Monday, 7th of September 2020, was the first day of school for my son and it was very emotional to me. My little boy is growing up so quickly. But then again, kids are finally back at school and there is some sort of routine in this “new normal”. Parenting was/is tough throughout the still ongoing pandemic and maybe you are wondering if you are a good mother or father. Maybe you wonder if you did everything you can do to make it as nice and comfortable as possible for your kid(s)? Maybe Corona messed up everything for you and you are slowly getting back into it all. Things were very different in the last couple of months but I held my marbles together with help from my parents, partner, and friends. I guess we all did what we could to survive this and parent through it somehow. Have you ever questioned if you are a good parent? What does it mean to be a good parent? Here is my list:
You are NOT good at parenting if:
- You never contact your child.
- You never spend time with your kid(s).
- You don’t let them have any chocolate.
- You put too much pressure on the child.
- You don’t pay the child support you are supposed to.
- You never take time to yourself, and you resent the kids for it.
- You never spend quality time with your partner anymore.
- You signed him/her up for too many extracurriculars, forcing them into an after-school-Karate-Course named “Saved-By-the-Clock-9 mm Caliber-Coffee habit -then -wax- on -and -wax- off”.
- You signed them up for all extracurriculars because you want them to get into Harvard at some point.

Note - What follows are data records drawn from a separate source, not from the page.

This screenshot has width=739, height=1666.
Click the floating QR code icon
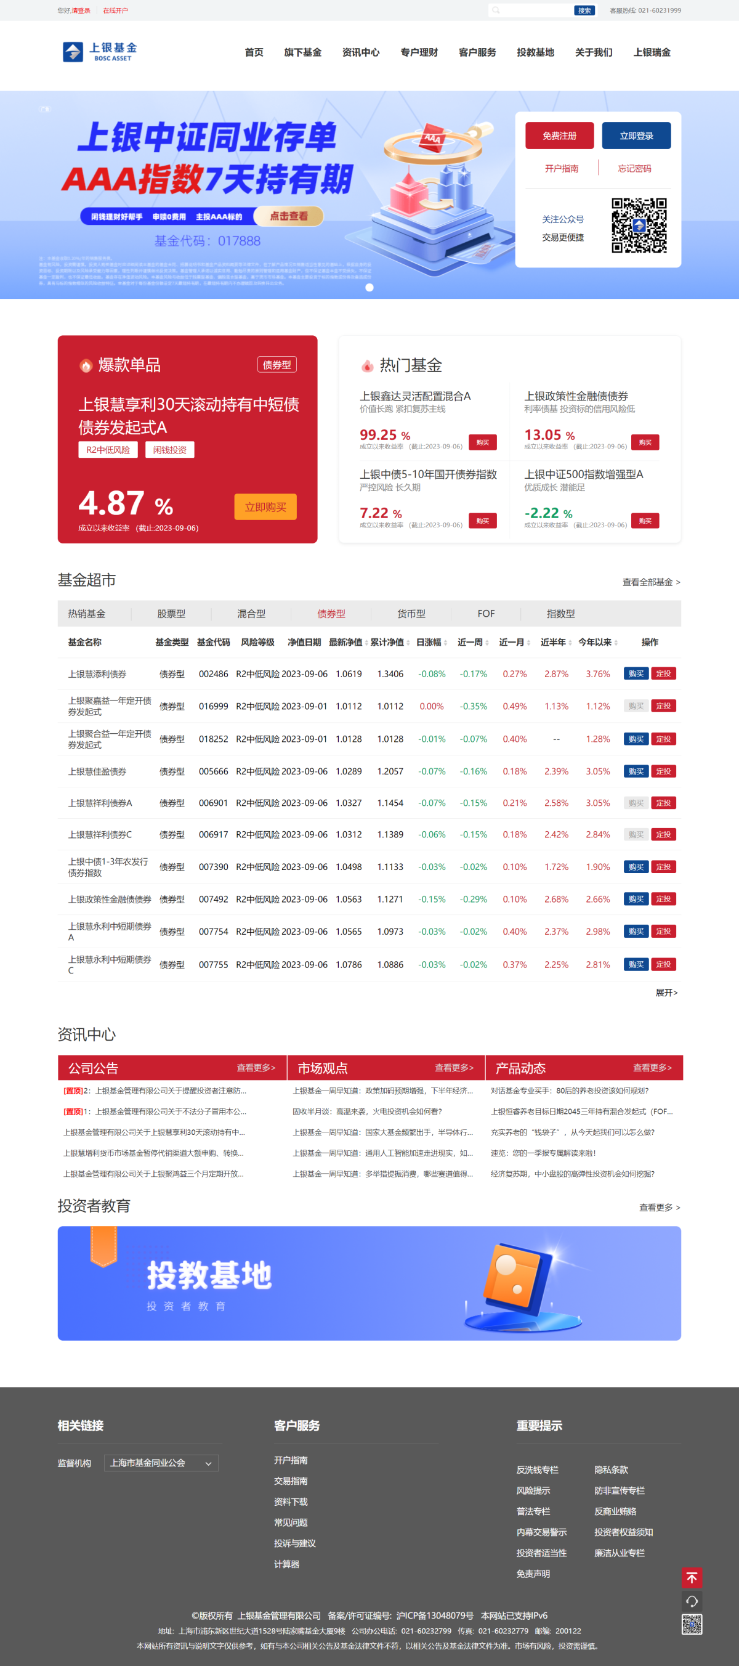coord(691,1624)
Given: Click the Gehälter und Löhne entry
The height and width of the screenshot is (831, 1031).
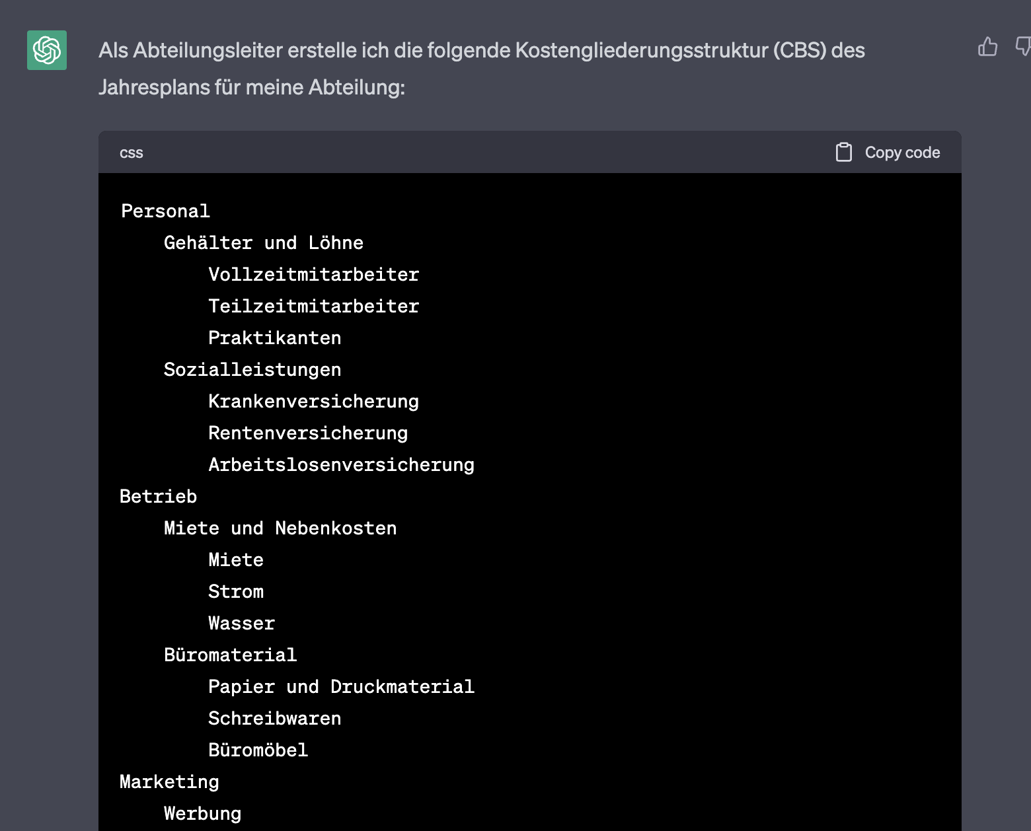Looking at the screenshot, I should tap(264, 242).
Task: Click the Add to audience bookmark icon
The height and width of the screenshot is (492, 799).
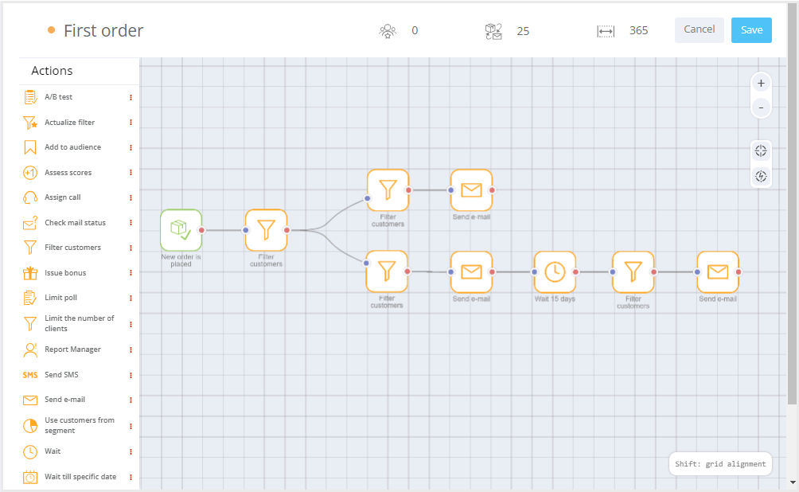Action: (x=30, y=147)
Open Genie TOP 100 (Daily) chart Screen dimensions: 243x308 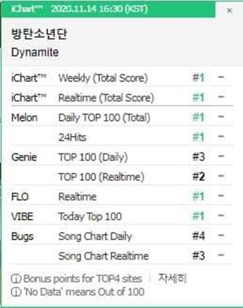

- You sent pictures of your child to your ex and he/she does not respond.
- You didn’t read enough to your child and as a teenager and they start reading Freud, Heidegger, Kant, and Kierkegaard to you.
- You forced your child to read too much and as a teenager, they rebel by smoking weed behind the library and setting the building on fire with the dying embers of their joint or “eh….the doobie, mom”.
- You receive the dependency allowance from work and keep it even though your ex-partner has sole custody and raises the child(ren) alone.
- You let them watch too much television, knowing full well that too much television causes The Bachelor.
- You are not wearing a mask in front of your child on the subway but tell them to wear one.
- You smoke and drink in front of your child and tell them smoking and drinking is bad.
You ARE a good at parenting if:
- You love them and show them. Unconditionally.
- If you introduce them to Freud, Heidegger, Kant, and Kierkegaard at a teenager level.
- You are always here for them.
- You listen and you talk to them. Always.
- You make an effort.
- You never tell your child that the ex-partner does not love him even though they never get in touch.
- That, after divorce, the child is loved by father and mother and that it is not the child’s fault that the parents don’t get along anymore.
- You gave your kid(s) too much freedom to play alone in the park and now they call the squirrel under the shed “Dad”.
- Your child loves the new partner you chose.
- You went out for a BBQ with your friends, brought your child, didn’t come home until 11 pm, and you get your child ready for bed with a big smile on your face.
- You don’t have newborn photos of your child framed all over the house.
- You don’t have a million pictures of your children on Facebook or Instagram or in your wallet.
- You don’t show a million pictures of your child(ren) to your friends.
- You don’t prepare vegan veggie fat balls every day for lunch for your kid(s).
Stay Happy. Stay Healthy. Stay Sane.